Council welcomes back Eby; operating budgets presented City rebranding plan also part of council deliberations
Heather Eby might be the City of Moose Jaw’s newest city councillor, but she’s not a raw rookie.
Eby emerged victorious from the recent by-election to fill the spot vacated by Don Mitchell’s resignation, claiming 41.13 per cent of the 3,161 votes. As a result, Eby finds herself in a familiar position after serving two terms with council beginning in 2009.
“I certainly wasn’t expecting there to be a by-election, but I always had hope that I would have a chance at another election and when this came open in the spring I was excited about it,” Eby said. “I really had to think it through because my family wasn’t completely on board right out of the gate, but it’s great to be able to serve the citizens of Moose Jaw again.” Eby’s prior experience came into play quickly – she was named the new chair of the personnel committee during her first meeting on Oct. 22 and had little difficulty settling into the ‘new’ position. “I hadn’t been away that long and it just felt really natural to be a part of it all and get back into it,” Eby said, adding that prior to her first visit with mayor Fraser Tolmie and city manager Jim Puffalt she was asked if she was there for her orientation.
“I was ‘nope, not really’,” Eby said with a laugh. “I just went and found the things I knew I needed and talked to the people I knew I needed to talk to and settled in a bit. There are some files and materials that I’m not aware of so I’m reading a lot and catching up a bit with those things, but as far as procedures and processes I’m pretty comfortable with it.”
So, now it’s down to business – and once Eby is back up to speed, it’ll be time to once again face the decisions that affect the City of Moose Jaw, both large and small.
“There’s always something to work on, things that come up and need to be dealt with and I’m looking forward to the opportunity to have a chance to do all that again,” Eby said.

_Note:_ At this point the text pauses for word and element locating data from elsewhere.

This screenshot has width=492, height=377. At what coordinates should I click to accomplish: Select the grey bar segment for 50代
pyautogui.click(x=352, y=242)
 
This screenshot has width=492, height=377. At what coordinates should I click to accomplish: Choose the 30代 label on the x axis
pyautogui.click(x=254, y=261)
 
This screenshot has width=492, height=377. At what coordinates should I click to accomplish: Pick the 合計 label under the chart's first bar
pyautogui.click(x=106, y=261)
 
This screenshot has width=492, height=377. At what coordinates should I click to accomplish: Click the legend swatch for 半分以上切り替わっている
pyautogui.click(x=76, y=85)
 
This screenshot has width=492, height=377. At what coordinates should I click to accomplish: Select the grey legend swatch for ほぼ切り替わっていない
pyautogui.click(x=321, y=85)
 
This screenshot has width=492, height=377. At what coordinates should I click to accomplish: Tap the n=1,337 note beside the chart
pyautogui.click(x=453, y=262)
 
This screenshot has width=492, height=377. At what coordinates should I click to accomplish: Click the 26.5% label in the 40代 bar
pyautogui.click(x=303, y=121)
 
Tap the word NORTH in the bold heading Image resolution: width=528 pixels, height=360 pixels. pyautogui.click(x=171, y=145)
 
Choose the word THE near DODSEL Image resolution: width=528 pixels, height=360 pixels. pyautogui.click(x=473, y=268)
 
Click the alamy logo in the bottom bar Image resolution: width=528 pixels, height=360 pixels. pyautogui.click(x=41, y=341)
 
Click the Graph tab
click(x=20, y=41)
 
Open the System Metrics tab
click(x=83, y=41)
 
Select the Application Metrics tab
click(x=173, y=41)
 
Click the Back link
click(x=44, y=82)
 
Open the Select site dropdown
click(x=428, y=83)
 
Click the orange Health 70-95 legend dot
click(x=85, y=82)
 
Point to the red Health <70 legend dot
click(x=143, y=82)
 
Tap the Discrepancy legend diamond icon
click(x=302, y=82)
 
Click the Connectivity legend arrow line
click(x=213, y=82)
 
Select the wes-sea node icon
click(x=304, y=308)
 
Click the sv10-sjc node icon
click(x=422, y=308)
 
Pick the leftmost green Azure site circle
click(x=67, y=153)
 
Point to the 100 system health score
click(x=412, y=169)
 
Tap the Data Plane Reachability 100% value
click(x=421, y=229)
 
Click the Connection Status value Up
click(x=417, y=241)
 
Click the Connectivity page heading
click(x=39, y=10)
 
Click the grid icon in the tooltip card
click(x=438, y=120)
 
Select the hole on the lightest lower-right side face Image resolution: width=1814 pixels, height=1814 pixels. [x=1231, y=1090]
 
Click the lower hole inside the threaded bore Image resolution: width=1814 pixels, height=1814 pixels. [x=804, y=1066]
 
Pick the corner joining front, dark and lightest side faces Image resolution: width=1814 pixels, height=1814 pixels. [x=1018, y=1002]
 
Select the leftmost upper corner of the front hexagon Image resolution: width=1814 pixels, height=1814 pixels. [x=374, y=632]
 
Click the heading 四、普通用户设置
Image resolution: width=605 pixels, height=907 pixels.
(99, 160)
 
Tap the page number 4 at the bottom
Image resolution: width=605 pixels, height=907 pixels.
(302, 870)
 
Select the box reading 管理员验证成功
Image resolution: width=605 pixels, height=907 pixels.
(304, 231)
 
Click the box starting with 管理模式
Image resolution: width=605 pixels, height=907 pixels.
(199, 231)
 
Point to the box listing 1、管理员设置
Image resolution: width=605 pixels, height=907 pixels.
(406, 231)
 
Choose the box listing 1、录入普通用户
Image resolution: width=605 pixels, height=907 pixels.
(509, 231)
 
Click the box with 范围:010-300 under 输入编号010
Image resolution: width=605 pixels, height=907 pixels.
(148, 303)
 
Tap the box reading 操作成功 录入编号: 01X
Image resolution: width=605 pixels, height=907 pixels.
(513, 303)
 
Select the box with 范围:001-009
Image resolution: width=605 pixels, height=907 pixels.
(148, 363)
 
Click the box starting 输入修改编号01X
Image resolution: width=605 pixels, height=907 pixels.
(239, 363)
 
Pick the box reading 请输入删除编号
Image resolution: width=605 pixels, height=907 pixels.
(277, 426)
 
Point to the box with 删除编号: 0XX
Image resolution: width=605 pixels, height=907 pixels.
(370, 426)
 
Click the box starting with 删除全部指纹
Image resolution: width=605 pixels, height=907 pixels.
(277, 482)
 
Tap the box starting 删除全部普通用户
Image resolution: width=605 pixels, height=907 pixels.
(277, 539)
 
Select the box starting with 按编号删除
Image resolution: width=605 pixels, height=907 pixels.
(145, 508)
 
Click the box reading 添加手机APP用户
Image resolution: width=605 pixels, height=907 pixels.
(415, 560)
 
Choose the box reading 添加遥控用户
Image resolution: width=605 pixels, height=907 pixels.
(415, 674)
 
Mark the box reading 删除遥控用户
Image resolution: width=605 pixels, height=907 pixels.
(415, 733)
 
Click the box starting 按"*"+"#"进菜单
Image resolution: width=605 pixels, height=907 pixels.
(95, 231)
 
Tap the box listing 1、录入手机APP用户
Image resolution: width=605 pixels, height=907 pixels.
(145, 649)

Coun. Crystal Froese introduced a motion that “the city manager direct staff to create a formal policy framework that outlines governance requirements for third-party boards that hold agreements and/or contracts to steward property and/ or land owned by the City of Moose Jaw.” The motion came on the heels of the recent Downtown Field House and Facility controversy that saw three councilliors – Froese, Scott McMann and Brian Swanson – all receive varying level of sanctions for their actions while working on the DFFH board of directors. Tolmie supported the motion, saying the overall objective is to address governance issues that could occur on boards with city council involvement and ways to ensure clear and concise reporting when it comes to board meetings. The motion was referred to city administration, with a report expected early in the new year.
Council continued the process of updating the city’s strategic plan, using a report from the day-long ‘13 Ways to Kill Your Community’ discussion session with Doug Griffiths on June 7 as a base for the improvement and revisions.
City manager Jim Puffalt said putting operation plans and objectives into place going forward was going to be a key component for the process in coming months, with budgetary effects potentially revealing themselves by year’s end.
“If there’s something that has a budgetary impact and we don’t quite have the stepsby-steps done, we’ll address council at that time,” Puffalt said, adding that an action plan is expected to be put together in the new year.
Mayor Fraser Tolmie supported the motion to move forward.
“I think the community as a whole is happy with this and most councillors are happy with the presentation that happened,” Tolmie said. “A lot of the things since then we’ve been working on and putting into place just naturally, but I think we need to strike while the iron is hot and not lose momentum on this.”
Council received the operating budget proposal for the Moose Jaw Police Service, which is seeking a funding total of $9,809,647, up 3.35 per cent from last year’s $9,491,247.
The additional funds cover the wide variety of current programs, in addition to a host of new initiatives that include requirements surrounding cannabis legalization and increased focus on traffic safety and the MJPS’ ongoing participation in the Missing and Murdered Indigenous Women and Girls inquiry.
Moose Jaw Public Library head librarian Gwen Fisher addressed council with regards to operating budget estimates for 2019.
Their current estimate net requisition from the city is $1,199,591, an essentially status quo budget featuring an increase of $38,275 to continue to current level of programming service.